Un registre international de la Global Rheumatology Alliance7 a été créé dés
au début de la pandémie dans le but de recenser les cas de MIC infectés par le
SRAS COV2 et de déterminer les facteurs prédictifs de décès chez ces patients.
En effet, 3729 cas étaient déclarés au 1 juillet 2020 et 390 décès (10.5%) ont été
enregistrés, liés principalement à des facteurs généraux déjà connus (âge avancé,
sexe masculin et comorbidités spécifiques) et à des facteurs
spécifiques à la maladie (activité de la maladie et médicaments spécifiques).
Les auteurs ont souligné l'importance d'un contrôle adéquat de la maladie
inflammatoire et de l’utilisation prudente de certains traitements
biologiques, notamment le Rituximab.
Quant aux maladies inflammatoires chroniques de l’intestin (MICI), plusieurs
résultats d’etudes8 semblent confirmer que les patients recevant des
immunomodulateurs, des agents biologiques ou des inhibiteurs de JAK,
malgré leur état immunodéprimé, n'ont pas un risque accru de contracter une
infection par le SRAS-CoV-2 ou de développer une forme grave de la maladie.

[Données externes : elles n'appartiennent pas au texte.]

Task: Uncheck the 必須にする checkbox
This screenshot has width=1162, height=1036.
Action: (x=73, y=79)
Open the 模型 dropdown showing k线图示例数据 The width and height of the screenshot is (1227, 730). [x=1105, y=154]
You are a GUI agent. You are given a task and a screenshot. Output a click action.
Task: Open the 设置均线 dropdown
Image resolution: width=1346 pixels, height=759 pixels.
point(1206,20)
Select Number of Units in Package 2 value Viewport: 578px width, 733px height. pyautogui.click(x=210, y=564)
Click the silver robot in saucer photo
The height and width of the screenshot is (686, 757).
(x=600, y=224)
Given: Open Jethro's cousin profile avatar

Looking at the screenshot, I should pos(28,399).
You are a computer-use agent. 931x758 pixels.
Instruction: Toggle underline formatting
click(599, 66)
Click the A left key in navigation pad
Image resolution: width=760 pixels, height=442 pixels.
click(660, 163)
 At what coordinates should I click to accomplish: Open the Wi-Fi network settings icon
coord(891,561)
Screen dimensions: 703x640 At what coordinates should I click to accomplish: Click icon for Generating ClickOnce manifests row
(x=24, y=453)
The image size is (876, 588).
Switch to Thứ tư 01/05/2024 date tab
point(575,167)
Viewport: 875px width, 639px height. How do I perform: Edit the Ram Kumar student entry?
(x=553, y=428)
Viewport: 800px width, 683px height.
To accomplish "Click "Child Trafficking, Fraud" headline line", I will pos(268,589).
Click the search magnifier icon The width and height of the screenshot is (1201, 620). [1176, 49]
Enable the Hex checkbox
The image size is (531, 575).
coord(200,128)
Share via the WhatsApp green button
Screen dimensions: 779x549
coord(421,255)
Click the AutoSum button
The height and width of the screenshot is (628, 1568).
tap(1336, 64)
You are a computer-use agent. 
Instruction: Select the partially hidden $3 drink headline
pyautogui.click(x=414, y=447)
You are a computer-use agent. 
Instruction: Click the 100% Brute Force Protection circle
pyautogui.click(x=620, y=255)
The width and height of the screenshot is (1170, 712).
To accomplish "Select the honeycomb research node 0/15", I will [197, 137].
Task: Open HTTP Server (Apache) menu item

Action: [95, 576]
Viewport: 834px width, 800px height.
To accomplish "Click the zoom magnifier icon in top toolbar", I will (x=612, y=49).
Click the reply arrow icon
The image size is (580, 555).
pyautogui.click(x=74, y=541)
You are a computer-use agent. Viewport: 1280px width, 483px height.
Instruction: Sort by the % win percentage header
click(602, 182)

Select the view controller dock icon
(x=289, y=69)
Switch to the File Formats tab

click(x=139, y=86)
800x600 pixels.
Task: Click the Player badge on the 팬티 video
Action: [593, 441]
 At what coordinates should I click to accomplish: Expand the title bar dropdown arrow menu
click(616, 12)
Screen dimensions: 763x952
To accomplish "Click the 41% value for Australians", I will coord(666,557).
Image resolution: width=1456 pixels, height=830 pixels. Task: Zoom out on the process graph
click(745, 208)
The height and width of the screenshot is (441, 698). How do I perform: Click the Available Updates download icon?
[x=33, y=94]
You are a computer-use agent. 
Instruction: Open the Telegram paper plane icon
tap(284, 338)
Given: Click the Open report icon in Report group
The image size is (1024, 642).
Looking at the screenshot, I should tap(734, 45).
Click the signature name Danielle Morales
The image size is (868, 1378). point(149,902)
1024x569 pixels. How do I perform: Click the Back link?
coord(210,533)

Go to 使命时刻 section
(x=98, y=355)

Plusieurs autres études ont été menées à travers le monde, les résultats sont
résumés dans le tableau 4

V. CONCLUSION
Nos résultats n’ont pas démonté une vulnérabilité supérieure des patients atteints de MIC pour l’infection Covid-19, ce qui rejoint les résultats des différentes études réalisées à travers le monde ; ces dernières n’ont pas mis en évidence un sur risque d’infection pour ces personnes, mais elles ont souligné le rôle non négligeable des facteurs de risque classiques (cardio métaboliques) et de certains traitements biologiques dans la survenue de formes sévères. D’autres travaux semblent nécessaires pour aboutir à des résultats plus précis permettant d’élaborer des directives claires de la prise en charge de ces patients potentiellement vulnérables.